## [Text extract]
In this project, we are aiming to apply reinforcement learning techniques on real finance market data. To start, we would adapt the OpenBB Terminal environment and begin with stock market data. By using OpenBB, we are interested in analyze the real-world finance data and discover how reinforcement learning can be used to predict the market. During the initial stage, we would reproduce the results from the contributors. Afterwards, we would love to explore the effectiveness the system has on various data we gather.

Introduction Video

Motivation

During the topic selection process, we realized that the stock market is an area where we not only can apply our reinforcement learning knowledge but also a topic that can last a long period of time, even after this course ends. The idea of turning our technical knowledge into a potential monetary value is astonishing to us. Then, we were introduced to the OpenBB Terminal platform to evaluate our project further. In OpenBB, there are numerous features that involve technical aspects of machine learning, artificial intelligence, deep learning, and reinforcement, and the feature that is the most attractive to us is stock forecasting. With the feature, users can see the predicted stock price of their selected stock for the upcoming days alongside the predictive plot as visualization. However, we believe that the information given by the OpenBB platform is just the starting point of our project. Since the forecasting feature only provides information about the given stock instead of suggesting actions, we decided to implement a reinforcement learning agent with the goal of maximizing profit in the stock market.

Problem Definition

In order to accomplish our goal of stock action prediction, we split our problem into two implementation components: stock price prediction and stock market interaction. First, reproducing the result from OpenBB Terminal, we would utilize a recurrent neural network (RNN) model with a Long Short Term Memory (LSTM) backbone to predict the upcoming stock price. Then, with the price prediction from the first part, we would then train a Deep Q-Learning agent to predict the action which includes buy, sell, and hold.

## [Given information]
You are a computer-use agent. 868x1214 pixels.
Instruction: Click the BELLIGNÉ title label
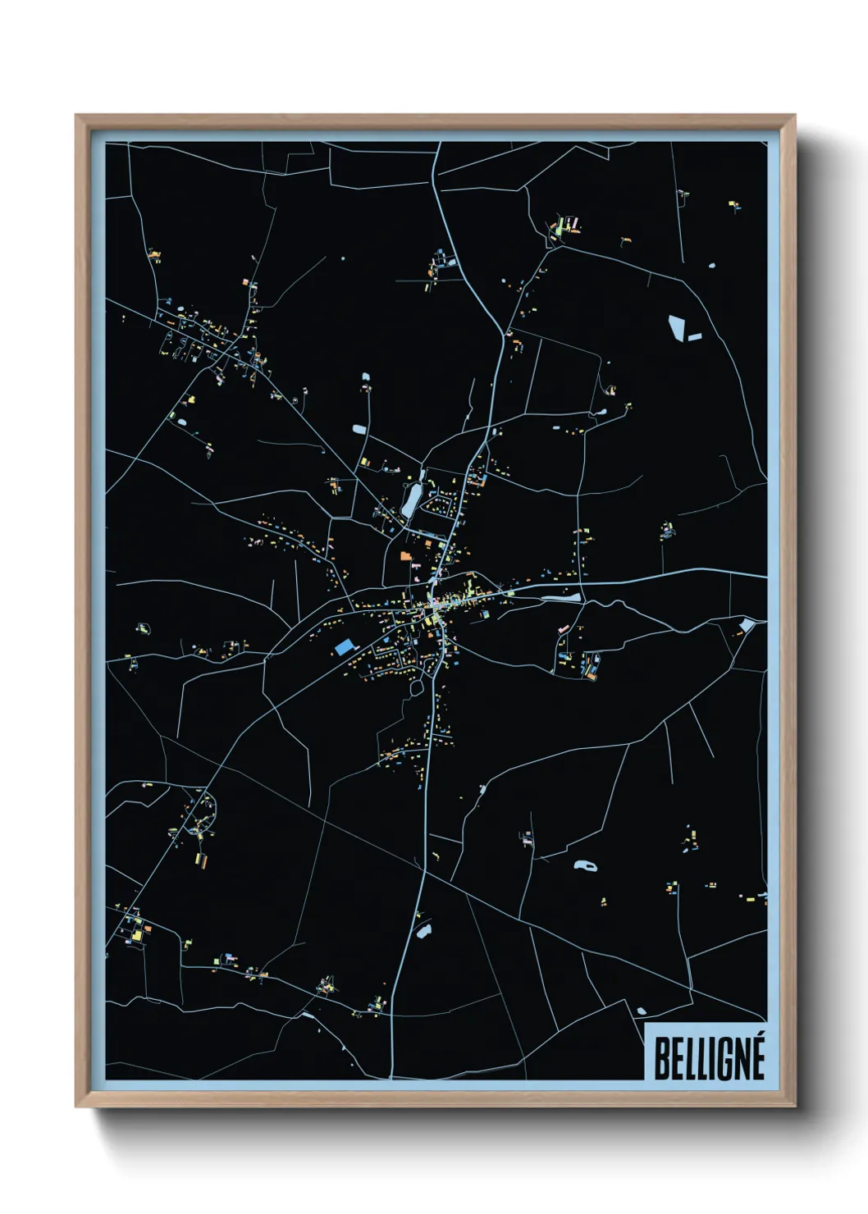709,1058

## [Aim]
Copy the passage of the reinforcement-learning stock project text between "In this project, we" and "data we gather.", inclusive, word for word.

## [Result of the exercise]
In this project, we are aiming to apply reinforcement learning techniques on real finance market data. To start, we would adapt the OpenBB Terminal environment and begin with stock market data. By using OpenBB, we are interested in analyze the real-world finance data and discover how reinforcement learning can be used to predict the market. During the initial stage, we would reproduce the results from the contributors. Afterwards, we would love to explore the effectiveness the system has on various data we gather.